◆ Stated goal a:
In the records, copy the lines from the one containing "Task: Click the pencil" up to and including the one containing "(x=429, y=74)", with every character unchanged.

◆ Selected extract:
Begin

Navigate to « Up, Down, Up, Down, Down, Down, Will The Market Turn Around? | Main | Get Prepared, In Case Forward Contracts Are Again Unavailable. »

July 23, 2008

Corn And Soybean Markets: Is There Demand, Where Is Support?

Yesterday was “turnaround Tuesday,” but for the corn market it was a terrible Tuesday as selling continued. Yesterday we tapped into the thought processes of Darrel Good at Illinois and Melvin Brees at Missouri to gain their insight into the grain market as it weakens. Today we’ll find two more marketing specialists to see if they have different perspectives.

Looking at the influence of outside markets is Alan May at South Dakota State University, who says the falling price of crude oil has been a particularly strong factor on corn. But he also says the demand for commodities has slowed due to inflationary signals that have caused investors to liquidate their positions. May underscores the fact the market has been a demand market, rather than a supply market, and while that is still the case, demand projections call for fewer bushels of corn. While ethanol wants more, exports and livestock want less and the net difference is 215 million fewer bushels wanted by the market.

Even though ethanol wants more corn, Chris Hurt at Purdue, says, “We will likely look back at $7.00 corn and say that was just “too high.” He says ethanol plants slowed down at that point and exporters stopped doing business, and when that happened the carryover began to grow and prices began to fade. Hurt says about that time the corn crop ratings began to improve and he expects the August Crop Report to show corn averaging over 150 bushels per acre, which would push harvest prices into the $5 to $5.50 range.

May’s warning is that no one should be surprised at the downturn in the market, but the skid will not last, and in the meantime your marketing plan should be adjusted. He says the new crop production will play a major role in how the demand market views the sufficiency of supplies. Hurt agrees, but adds that corn values are linked to the energy output of ethanol and ethanol is linked to the value of crude oil, which means corn will have that level of support, except during the harvest glut. Hurt says corn prices have averaged 4.5% to 5% of the value of crude oil and 4.5% of $120 oil ($127 Tuesday) is $5.40 for corn. And Hurt adds, “New crop basis will likely be better than current bids, so this continues to favor producers selling futures through their commodity advisor rather than forward contracting at the elevator.”

End

◆ Materials provided:
Begin

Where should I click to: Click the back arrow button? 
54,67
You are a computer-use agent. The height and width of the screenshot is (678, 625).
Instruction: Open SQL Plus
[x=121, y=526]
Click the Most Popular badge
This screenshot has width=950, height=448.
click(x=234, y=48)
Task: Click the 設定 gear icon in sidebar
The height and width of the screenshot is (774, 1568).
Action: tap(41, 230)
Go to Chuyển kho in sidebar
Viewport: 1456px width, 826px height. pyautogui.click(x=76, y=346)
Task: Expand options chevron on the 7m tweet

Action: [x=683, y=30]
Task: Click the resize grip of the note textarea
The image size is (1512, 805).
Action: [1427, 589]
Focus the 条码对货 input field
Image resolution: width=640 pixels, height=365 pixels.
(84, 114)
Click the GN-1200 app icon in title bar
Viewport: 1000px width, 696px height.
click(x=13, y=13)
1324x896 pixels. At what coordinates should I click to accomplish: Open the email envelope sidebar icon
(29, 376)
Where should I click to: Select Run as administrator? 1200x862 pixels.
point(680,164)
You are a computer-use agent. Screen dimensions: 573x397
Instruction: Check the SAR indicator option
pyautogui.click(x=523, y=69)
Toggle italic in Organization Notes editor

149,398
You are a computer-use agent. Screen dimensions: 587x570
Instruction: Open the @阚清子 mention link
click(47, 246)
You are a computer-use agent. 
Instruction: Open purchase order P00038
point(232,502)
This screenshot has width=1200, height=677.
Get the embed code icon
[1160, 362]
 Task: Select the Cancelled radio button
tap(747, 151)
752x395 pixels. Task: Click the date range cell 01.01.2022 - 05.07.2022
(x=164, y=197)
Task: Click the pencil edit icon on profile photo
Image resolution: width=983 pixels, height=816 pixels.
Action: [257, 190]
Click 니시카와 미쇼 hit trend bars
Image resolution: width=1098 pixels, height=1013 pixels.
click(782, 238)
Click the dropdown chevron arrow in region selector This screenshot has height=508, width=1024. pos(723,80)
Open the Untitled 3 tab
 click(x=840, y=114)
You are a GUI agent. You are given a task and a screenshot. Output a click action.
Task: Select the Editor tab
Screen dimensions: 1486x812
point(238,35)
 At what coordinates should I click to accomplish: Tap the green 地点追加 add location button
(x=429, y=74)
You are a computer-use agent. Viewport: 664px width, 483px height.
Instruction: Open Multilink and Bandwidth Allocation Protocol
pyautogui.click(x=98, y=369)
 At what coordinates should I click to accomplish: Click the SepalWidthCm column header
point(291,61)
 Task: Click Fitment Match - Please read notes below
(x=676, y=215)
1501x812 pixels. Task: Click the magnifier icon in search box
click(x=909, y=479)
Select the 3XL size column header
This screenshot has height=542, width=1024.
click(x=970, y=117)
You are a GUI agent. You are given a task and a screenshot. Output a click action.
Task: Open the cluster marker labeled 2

End

◆ Stated goal b:
Name every marketing specialist the grain market commentary cites, along with the school each is linked to.

◆ Final answer a:
Task: Click the pencil edit icon on profile photo
Image resolution: width=983 pixels, height=816 pixels.
Action: [257, 190]
Click 니시카와 미쇼 hit trend bars
Image resolution: width=1098 pixels, height=1013 pixels.
click(782, 238)
Click the dropdown chevron arrow in region selector This screenshot has height=508, width=1024. pos(723,80)
Open the Untitled 3 tab
 click(x=840, y=114)
You are a GUI agent. You are given a task and a screenshot. Output a click action.
Task: Select the Editor tab
Screen dimensions: 1486x812
point(238,35)
 At what coordinates should I click to accomplish: Tap the green 地点追加 add location button
(x=429, y=74)

◆ Final answer b:
- Darrel Good (Illinois)
- Melvin Brees (Missouri)
- Alan May (South Dakota State University)
- Chris Hurt (Purdue)